Marie N’Diaye, les prochaines occasions où l’on vous tend un microphone, soyez moins conciliante — ne dites pas que vos propos sont exagérés, après avoir dit ce que vous pensiez. Cela fera du bien à ceux qui sont restés en France, faute, sans doute, d’alternative véritable à la question la France, aimez-la ou quittez-la. Ce faisant, sur la question politique, on vous prendra peut-être au sérieux. Pour ce qui est de la question littéraire, il va s’en dire, qu’on vous prend déjà au sérieux. Admiratifs que nous sommes.

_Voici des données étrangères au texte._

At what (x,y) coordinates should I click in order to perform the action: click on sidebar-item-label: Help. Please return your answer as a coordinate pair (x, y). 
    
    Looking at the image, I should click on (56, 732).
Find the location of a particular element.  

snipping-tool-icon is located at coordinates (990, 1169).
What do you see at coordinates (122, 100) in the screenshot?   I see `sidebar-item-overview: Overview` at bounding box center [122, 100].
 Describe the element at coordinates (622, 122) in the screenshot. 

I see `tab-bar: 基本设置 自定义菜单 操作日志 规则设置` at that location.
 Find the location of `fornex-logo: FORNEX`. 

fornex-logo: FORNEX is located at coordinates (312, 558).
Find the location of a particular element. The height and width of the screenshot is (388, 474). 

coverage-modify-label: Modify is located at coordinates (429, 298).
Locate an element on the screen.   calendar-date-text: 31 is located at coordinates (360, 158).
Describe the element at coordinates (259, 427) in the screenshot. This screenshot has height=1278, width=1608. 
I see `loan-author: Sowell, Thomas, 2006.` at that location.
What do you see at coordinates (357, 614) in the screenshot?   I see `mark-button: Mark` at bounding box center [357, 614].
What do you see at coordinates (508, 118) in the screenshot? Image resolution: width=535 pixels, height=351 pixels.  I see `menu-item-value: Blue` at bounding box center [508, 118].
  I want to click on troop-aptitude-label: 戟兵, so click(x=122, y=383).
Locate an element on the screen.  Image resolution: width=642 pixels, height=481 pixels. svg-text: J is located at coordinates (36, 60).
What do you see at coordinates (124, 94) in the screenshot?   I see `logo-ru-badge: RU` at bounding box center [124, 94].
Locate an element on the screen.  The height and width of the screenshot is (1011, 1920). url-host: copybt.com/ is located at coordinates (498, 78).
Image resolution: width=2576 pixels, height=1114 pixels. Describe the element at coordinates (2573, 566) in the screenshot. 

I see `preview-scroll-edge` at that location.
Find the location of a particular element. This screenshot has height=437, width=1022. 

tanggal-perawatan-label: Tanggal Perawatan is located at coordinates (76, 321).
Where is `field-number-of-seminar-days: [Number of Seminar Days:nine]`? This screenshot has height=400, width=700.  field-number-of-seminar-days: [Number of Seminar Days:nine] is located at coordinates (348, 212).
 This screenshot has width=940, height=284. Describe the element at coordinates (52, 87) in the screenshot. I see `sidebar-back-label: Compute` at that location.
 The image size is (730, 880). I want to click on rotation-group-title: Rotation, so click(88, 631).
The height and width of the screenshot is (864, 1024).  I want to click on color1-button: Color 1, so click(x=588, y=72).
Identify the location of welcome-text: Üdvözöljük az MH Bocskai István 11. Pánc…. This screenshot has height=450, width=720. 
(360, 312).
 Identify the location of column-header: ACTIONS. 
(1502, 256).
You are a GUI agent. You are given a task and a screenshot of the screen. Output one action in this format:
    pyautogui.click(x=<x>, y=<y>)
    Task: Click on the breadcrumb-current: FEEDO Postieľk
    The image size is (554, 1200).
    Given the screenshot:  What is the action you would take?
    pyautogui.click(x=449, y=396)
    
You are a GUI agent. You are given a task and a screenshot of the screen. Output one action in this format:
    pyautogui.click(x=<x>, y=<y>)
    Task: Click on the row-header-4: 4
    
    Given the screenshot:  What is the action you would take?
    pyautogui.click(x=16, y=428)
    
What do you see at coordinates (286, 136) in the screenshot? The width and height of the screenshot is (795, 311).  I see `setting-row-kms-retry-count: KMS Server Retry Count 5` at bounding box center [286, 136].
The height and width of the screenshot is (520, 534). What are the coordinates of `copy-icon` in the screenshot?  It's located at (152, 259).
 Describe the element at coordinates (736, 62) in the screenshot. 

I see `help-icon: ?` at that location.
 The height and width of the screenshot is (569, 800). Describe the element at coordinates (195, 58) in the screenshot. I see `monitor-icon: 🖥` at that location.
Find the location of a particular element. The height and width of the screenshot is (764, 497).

Cet article déjà publié dans le bloc-notes du désordre, me vaut du courrier électronique dans lequel on me reporche entre autres choses de renvoyer dos à dos Eric Raoult, député d’extrême droite et Marie N’Diaye, je trouve que c’est mal lire. Je n’aurais jamais rien à échanger avec Eric Raoult membre du Mouvement Initiative et Liberté, cellule de réflexion (sic) d’extrême droite à laquelle participent également les enfants de choeur du genre Pasqua, Pandraud — ces deux-là ayant, pour un homme appartenant à la génération de Malik Oussekine, un écho terrible. En revanche ce que je reproche à Marie N’Diaye, et encore reprocher c’est un bien grand mot, c’est d’une part de répondre à la provocation de cette otarie d’extrême droite, mais encore de mal répondre, c’est-à-dire de façon conciliante dans un premier temps. Ce qui est un tort minuscule, on l’aura compris, tandis que les torts de Raoult sont évidemment immenses, insondables.